What to produce: Pull every line holding the word "will" from the data below and copy it.

Extracted records:
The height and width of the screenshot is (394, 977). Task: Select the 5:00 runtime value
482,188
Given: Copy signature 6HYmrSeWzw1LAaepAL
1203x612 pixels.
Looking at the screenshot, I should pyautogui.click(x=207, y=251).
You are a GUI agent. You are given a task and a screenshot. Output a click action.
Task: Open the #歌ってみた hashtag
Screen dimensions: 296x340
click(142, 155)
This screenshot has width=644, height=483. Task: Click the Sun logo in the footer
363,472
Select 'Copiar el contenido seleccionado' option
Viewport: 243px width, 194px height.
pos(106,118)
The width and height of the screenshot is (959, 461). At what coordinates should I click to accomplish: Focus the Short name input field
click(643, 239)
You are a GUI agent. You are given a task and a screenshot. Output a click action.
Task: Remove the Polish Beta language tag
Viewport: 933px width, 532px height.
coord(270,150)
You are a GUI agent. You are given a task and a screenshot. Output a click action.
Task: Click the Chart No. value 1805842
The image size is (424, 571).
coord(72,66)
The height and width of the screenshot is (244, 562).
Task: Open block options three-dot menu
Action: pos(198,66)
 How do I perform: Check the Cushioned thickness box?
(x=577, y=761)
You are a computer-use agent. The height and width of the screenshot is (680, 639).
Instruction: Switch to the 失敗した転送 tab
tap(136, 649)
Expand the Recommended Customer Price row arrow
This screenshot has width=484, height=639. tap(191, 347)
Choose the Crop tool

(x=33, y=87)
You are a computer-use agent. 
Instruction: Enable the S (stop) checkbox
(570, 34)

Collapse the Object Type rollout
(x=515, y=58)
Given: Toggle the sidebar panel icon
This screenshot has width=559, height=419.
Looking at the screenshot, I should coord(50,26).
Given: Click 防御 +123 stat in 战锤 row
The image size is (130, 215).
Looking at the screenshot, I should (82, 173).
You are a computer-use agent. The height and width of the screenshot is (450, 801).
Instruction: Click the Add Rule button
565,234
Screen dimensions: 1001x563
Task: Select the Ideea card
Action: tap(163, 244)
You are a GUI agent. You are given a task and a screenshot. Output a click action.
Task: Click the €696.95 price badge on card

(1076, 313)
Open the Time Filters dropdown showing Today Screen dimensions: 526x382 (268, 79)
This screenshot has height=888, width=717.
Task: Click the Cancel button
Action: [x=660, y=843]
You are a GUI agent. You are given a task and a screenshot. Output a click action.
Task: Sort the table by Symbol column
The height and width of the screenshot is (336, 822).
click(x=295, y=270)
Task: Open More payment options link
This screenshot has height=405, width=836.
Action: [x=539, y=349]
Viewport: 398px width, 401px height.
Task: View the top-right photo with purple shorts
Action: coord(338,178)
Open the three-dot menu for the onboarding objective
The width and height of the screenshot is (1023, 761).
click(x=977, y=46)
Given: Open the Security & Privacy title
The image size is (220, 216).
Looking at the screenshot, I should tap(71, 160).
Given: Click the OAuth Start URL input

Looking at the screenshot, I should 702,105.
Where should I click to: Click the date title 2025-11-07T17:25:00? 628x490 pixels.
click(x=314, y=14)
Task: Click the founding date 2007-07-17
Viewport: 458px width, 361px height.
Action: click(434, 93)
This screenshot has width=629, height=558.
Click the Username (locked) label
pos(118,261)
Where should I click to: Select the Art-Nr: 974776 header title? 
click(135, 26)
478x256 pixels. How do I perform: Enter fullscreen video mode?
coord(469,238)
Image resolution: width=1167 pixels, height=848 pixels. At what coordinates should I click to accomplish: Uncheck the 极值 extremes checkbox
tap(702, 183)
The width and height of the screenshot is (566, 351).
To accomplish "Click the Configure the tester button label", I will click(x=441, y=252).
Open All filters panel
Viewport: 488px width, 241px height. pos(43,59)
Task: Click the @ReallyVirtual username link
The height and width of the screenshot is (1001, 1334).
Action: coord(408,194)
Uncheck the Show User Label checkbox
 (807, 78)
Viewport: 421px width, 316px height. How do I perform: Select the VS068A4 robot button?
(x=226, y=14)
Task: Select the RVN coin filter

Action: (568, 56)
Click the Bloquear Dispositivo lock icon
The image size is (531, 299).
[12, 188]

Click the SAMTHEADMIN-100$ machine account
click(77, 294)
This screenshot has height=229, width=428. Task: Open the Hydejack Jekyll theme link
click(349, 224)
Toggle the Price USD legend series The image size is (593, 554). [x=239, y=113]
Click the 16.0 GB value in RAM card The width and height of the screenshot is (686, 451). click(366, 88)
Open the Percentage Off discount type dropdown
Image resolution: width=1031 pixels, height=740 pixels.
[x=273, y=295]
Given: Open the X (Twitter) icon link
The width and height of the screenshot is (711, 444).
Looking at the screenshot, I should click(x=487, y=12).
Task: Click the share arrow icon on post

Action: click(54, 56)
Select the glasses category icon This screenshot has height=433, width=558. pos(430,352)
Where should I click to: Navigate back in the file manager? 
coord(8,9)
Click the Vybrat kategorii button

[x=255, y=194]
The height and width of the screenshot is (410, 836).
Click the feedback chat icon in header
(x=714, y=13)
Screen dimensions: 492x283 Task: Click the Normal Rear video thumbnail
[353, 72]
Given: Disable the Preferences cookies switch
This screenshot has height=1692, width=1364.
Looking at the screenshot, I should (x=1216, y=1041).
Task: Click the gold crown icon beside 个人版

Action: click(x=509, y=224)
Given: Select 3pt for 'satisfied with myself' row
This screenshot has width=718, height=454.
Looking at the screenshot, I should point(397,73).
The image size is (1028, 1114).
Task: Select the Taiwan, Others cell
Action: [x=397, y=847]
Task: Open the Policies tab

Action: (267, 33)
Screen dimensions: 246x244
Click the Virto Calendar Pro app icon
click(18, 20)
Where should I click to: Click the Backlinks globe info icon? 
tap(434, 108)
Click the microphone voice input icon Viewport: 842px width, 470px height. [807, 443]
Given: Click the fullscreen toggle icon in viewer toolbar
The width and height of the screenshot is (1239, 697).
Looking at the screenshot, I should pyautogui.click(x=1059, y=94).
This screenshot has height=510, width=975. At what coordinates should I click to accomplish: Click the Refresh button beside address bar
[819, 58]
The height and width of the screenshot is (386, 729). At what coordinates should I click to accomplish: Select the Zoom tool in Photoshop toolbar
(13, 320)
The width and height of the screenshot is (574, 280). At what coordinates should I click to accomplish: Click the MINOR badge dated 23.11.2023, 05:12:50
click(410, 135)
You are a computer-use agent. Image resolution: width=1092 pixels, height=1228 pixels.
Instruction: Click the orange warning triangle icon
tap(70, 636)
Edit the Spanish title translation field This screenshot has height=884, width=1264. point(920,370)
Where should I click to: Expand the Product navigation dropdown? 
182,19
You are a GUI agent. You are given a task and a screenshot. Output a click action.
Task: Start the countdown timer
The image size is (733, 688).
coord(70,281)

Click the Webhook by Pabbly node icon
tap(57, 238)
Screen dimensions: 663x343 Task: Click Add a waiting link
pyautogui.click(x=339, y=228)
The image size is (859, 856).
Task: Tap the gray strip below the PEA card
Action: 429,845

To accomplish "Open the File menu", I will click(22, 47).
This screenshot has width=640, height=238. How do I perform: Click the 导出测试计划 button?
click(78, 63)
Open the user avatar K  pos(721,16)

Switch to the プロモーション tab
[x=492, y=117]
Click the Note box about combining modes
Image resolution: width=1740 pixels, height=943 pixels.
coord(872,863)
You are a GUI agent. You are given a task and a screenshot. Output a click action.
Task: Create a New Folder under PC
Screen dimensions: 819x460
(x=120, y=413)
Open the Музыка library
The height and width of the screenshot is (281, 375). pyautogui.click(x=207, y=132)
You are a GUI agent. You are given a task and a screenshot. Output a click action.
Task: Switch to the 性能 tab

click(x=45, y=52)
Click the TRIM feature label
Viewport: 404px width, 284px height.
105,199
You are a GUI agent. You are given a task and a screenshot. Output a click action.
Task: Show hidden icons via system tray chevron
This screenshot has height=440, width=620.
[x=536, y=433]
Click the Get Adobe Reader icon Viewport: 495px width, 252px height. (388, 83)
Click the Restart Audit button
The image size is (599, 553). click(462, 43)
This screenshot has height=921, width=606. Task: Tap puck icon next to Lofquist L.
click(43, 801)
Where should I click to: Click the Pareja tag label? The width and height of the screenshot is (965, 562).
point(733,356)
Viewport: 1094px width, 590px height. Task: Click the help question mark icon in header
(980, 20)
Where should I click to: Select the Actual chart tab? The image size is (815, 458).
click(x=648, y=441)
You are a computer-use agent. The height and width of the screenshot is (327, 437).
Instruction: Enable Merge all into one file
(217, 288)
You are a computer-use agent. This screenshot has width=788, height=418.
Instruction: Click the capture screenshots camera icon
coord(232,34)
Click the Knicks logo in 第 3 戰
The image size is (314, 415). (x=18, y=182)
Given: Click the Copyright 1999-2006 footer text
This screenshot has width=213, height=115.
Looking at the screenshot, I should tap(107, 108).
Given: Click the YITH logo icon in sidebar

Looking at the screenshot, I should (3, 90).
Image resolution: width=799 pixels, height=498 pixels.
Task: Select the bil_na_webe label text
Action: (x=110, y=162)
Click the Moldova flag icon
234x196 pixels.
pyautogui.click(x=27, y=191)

Solution to the problem:
To accomplish "Click the Configure the tester button label", I will click(x=441, y=252).
To accomplish "Open the File menu", I will click(22, 47).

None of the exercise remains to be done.